The 1985 Big East remains the other standard for conference dominance. The Big East qualified six of its nine teams for the NCAA Tournament that season. That six-pack of qualifiers combined for an 18-5 March Madness record. Three Big East teams reached the Final Four, and eighth-seeded Villanova won the national championship.

Auburn, Florida, Tennessee and Alabama are positioned in four different regions. Just pointing that out. No conference has ever occupied all four spots in the Final Four.

SEC’s March Madness seeding ups chance for title

This bid haul marks a zenith of SEC commissioner Greg Sankey’s years-long efforts for a basketball revolution. That push began in earnest in 2016 after the SEC qualified just three teams for the NCAA Tournament.

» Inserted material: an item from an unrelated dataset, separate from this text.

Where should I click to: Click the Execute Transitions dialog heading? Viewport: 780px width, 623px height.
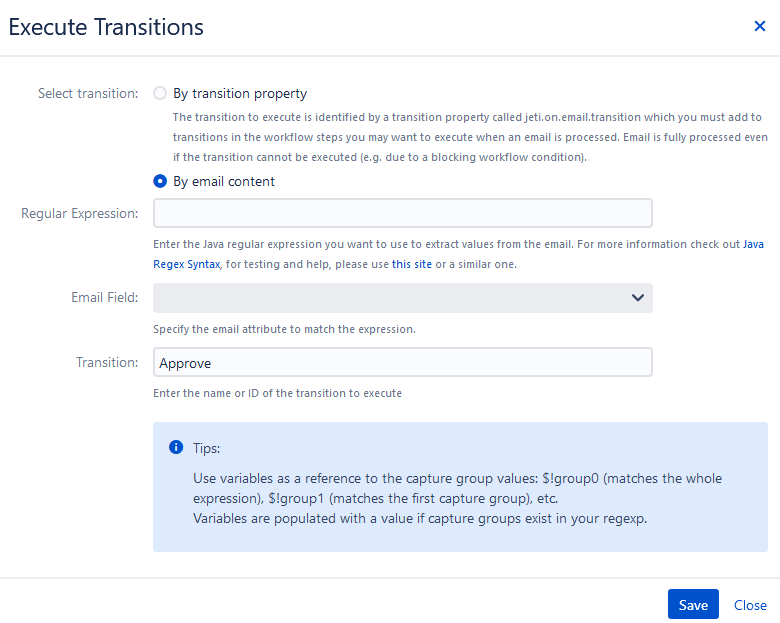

You could point to smarter scheduling, good facilities and strong financial commitment to explain the SEC’s uprising – all of that matters – but the starting point to explain what happened to this conference begins with coaching.

The SEC became home to the best collection of college basketball coaches.

Case in point: Auburn went from Tony Barbee to Bruce Pearl.

And still, a national championship has eluded the SEC, because despite Bilas’ assertion, winning the NCAA Tournament is a more treacherous journey than capturing a conference tournament crown. The SEC qualified eight teams for March Madness last season, and although Alabama reached the Final Four, the conference underwhelmed overall. Kentucky and Auburn suffered shocking first-round upsets, and the SEC finished the tournament with an 8-8 record.

The league is stronger – and deeper – this season. The SEC’s sheer volume of qualifiers affords the conference a great opportunity to produce a national champion for the first time since 2012 Kentucky. Plus, Auburn and Florida earning No. 1 seeds and Tennessee and Alabama grabbing No. 2 seeds buoys the SEC’s odds.

Seven of the last nine national champions were a No. 1 seed, and in the 39 tournaments since the bracket included at least 64 teams, a No. 1 or No. 2 seed won the national championship 77% of the time.

In a show of recognition for the SEC’s dominance, ESPN assigned Bilas to call SEC Tournament games instead of his typical ACC assignment. During one broadcast, Bilas proclaimed that the SEC Tournament semifinals might be more robust than the Final Four.

Alternatively, the SEC’s semifinals could have previewed the Final Four.